I have, it sucks, I don't want it.

However, the ability to weight vertices completely to a single bone 
while weight painting I find invaluable. Let's take a workflow I use 
frequently (and I see in a lot of basic rigging tutorials), which is to 
get the application to make it's "best guess" at initial vertex weights 
and then edit them as necessary to make them closer to the desired 
deformations. This works well when you are simply adjusting weights up & 
down for individual bones, but becomes a pain (in Blender at least) when 
you need weight a series of vertices to only one bone. This (in Blender) 
requires you to go through all influences the vertex has and paint them 
all to zero. Whereas in Maya the workflow is to simply paint the weights 
for the bone in question to completely white (i.e. 1.0) which will 
automagically zero (or drastically minimize) the influence of other bones.

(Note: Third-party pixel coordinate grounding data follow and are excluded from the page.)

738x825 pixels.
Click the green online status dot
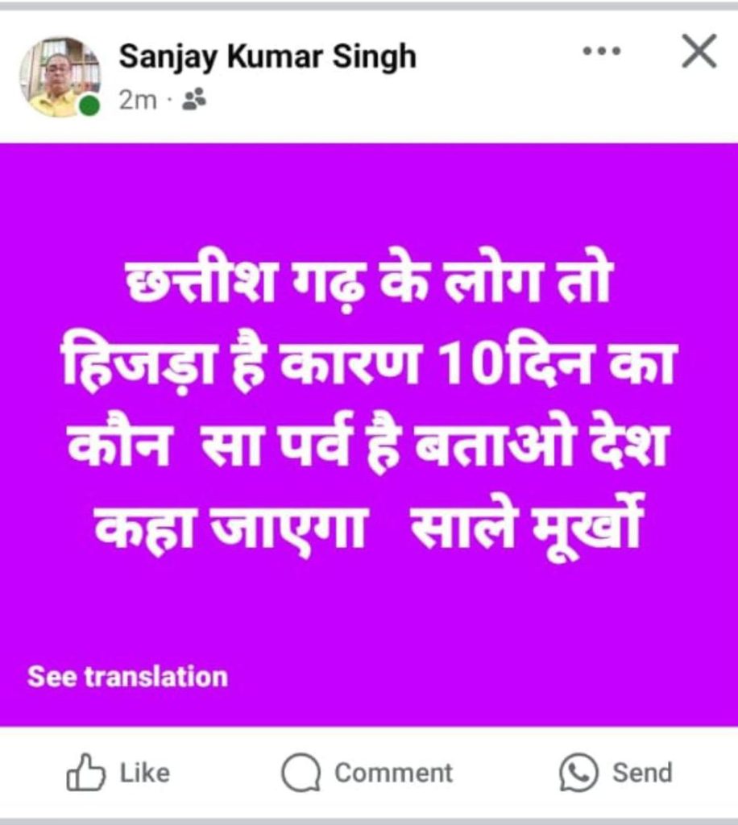(x=89, y=106)
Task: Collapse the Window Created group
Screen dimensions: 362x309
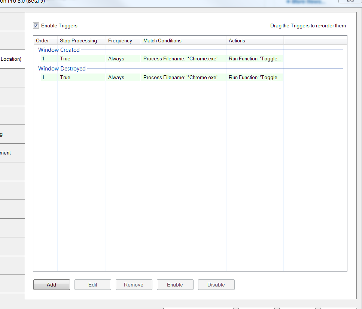Action: (x=59, y=50)
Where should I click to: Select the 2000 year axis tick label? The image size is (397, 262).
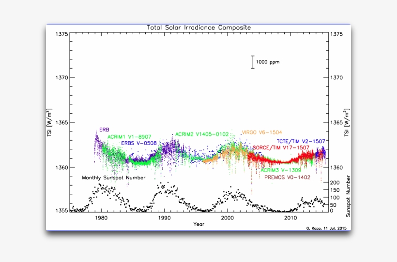228,218
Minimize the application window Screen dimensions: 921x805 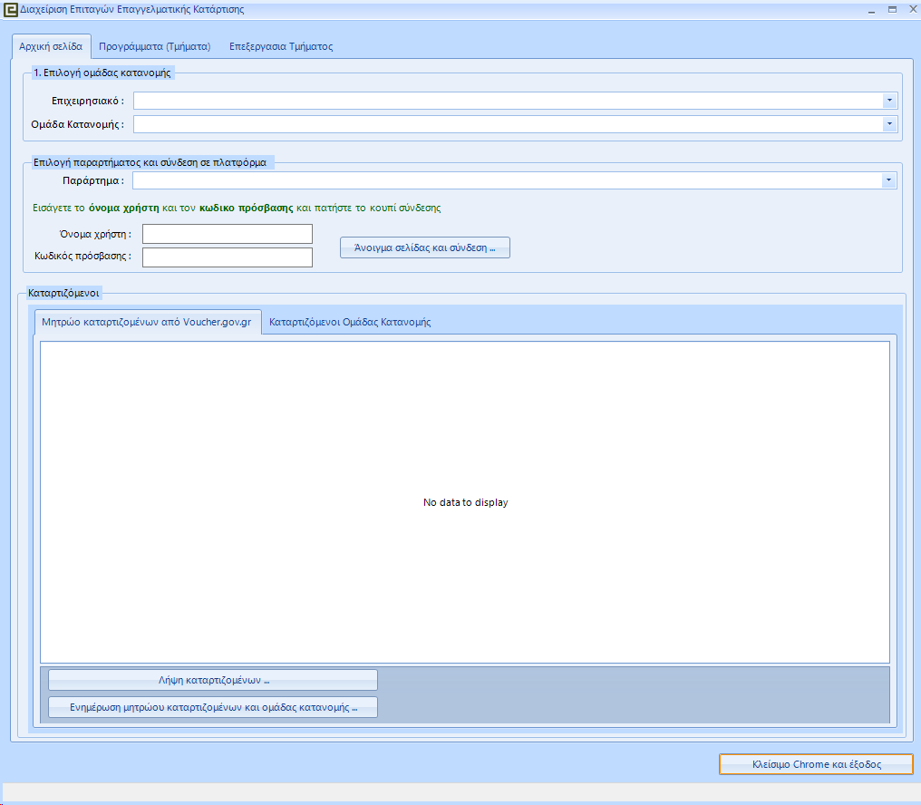point(871,9)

I too like the fact I do not need to work on normalization manually, but 
I don't think that need be a problem for implementing something that can 
fix this. Perhaps there could be a "auto-normalize" option/mode for the 
Weight Paint interface. When entering this mode/option, it will 
autonormalize the weights for you. Then, while painting, the 
normalization happens automagically. That is, when I see a vertex 
coloured completely red - I know the selected bone is the only (or nigh 
on only) bone influencing that vertex. If said vertex is coloured 
completely blue - I know that the bone in question is not affecting the 
vertex at all. Being able to see this while editing the weights would be 
an invaluable tool in my mind (and a major time saver).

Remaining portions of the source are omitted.